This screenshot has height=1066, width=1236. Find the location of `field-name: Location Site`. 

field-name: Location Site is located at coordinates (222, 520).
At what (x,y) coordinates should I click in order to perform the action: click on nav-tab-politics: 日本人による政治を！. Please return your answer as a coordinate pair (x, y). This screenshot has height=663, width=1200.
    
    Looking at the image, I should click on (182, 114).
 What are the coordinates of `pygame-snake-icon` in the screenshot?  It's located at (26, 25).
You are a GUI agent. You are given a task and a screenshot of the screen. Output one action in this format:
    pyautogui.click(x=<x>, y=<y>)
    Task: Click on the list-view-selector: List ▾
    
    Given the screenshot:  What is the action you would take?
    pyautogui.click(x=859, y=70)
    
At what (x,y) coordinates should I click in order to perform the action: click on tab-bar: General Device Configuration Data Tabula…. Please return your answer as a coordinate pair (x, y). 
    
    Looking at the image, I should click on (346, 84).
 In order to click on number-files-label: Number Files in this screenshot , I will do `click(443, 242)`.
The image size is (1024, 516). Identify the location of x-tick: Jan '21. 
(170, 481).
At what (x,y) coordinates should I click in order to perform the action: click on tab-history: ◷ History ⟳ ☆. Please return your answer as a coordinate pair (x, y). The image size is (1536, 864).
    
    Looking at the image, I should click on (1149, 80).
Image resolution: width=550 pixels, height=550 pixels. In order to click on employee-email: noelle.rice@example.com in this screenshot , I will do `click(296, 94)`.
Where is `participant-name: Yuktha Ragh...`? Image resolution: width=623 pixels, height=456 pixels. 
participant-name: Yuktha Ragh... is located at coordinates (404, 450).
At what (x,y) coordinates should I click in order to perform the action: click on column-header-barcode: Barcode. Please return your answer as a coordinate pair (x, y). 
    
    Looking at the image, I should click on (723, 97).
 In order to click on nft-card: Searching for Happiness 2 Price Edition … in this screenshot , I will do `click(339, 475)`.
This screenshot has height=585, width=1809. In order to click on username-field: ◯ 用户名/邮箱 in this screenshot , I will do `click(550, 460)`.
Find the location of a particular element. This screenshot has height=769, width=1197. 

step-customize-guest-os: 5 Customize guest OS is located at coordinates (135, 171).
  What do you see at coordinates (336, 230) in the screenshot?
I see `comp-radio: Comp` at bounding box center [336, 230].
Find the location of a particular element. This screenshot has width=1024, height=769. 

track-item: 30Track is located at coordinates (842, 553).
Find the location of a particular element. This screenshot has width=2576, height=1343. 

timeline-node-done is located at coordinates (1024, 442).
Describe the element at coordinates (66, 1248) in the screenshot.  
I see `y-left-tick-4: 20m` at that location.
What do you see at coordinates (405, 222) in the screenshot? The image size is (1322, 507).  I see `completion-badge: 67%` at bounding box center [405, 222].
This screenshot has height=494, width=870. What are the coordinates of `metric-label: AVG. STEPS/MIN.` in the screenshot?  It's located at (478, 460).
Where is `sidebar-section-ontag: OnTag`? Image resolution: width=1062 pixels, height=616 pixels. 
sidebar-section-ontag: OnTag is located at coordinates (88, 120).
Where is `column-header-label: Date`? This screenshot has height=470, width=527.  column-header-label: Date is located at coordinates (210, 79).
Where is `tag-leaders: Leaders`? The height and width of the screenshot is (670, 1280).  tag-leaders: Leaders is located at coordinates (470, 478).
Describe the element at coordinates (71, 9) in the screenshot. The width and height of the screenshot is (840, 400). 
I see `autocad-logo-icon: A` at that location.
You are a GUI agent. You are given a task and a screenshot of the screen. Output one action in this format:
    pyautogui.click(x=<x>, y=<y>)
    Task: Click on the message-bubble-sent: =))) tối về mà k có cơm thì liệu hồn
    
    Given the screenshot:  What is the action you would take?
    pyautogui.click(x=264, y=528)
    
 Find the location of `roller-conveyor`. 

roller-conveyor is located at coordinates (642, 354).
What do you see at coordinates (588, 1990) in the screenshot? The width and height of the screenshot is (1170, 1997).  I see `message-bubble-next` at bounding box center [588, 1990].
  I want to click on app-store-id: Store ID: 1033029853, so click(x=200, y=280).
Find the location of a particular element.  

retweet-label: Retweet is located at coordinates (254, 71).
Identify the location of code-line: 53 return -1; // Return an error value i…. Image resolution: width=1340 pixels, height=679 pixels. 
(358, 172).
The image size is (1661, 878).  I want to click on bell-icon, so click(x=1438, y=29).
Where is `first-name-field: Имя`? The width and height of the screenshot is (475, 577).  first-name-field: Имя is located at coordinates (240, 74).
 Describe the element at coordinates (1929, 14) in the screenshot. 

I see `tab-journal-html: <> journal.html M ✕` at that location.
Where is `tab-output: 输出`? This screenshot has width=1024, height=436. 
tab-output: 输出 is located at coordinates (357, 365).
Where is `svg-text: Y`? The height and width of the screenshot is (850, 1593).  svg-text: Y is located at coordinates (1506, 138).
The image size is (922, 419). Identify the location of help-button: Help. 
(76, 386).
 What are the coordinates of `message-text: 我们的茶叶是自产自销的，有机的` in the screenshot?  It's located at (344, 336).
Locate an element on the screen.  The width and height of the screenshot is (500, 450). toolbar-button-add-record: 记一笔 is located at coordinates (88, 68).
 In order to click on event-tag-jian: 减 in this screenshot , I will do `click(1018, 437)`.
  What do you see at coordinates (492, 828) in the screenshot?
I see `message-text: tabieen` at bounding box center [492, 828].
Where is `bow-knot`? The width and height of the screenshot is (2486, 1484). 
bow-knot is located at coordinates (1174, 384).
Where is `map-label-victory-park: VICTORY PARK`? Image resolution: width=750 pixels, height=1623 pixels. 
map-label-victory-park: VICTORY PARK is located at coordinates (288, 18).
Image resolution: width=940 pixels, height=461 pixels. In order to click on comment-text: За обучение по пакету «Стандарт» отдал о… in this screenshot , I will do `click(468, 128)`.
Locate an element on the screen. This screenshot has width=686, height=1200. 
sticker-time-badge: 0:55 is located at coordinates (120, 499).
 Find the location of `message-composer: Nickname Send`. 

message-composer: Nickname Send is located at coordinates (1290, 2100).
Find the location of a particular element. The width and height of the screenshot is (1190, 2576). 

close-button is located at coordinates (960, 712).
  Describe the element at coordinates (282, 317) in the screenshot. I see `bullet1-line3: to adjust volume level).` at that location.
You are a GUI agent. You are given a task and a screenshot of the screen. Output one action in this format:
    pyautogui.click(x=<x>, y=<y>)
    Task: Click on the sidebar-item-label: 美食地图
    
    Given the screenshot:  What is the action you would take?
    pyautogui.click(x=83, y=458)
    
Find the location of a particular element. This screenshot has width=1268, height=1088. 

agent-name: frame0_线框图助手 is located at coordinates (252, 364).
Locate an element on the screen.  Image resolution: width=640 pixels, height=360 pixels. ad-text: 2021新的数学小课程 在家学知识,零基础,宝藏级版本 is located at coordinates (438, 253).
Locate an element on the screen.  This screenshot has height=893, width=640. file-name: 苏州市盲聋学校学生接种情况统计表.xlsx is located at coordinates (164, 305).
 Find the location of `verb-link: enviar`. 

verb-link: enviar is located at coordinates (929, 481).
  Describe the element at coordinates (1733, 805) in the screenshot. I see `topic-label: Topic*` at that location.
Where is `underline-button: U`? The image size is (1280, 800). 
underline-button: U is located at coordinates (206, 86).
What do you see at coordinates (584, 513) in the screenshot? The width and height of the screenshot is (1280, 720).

* * * * * * *

• **WHAT THE TASK REQUIRES**:
Transcribe the rows verbatim, from the line with "coordinates (240, 74)." to the line with "<> journal.html M".

• **EXPECTED ANSWER**:
Where is `first-name-field: Имя`? The width and height of the screenshot is (475, 577).  first-name-field: Имя is located at coordinates (240, 74).
 Describe the element at coordinates (1929, 14) in the screenshot. 

I see `tab-journal-html: <> journal.html M ✕` at that location.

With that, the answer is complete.